== Material provided

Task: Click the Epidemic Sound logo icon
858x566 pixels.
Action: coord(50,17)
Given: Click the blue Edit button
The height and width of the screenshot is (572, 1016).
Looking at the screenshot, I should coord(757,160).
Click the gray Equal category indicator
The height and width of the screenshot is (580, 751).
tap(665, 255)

====

▶ _Exercise prompt_:
With nothing left out, copy every record exactly.

▶ _Answer_:
Task: Click the Epidemic Sound logo icon
858x566 pixels.
Action: coord(50,17)
Given: Click the blue Edit button
The height and width of the screenshot is (572, 1016).
Looking at the screenshot, I should coord(757,160).
Click the gray Equal category indicator
The height and width of the screenshot is (580, 751).
tap(665, 255)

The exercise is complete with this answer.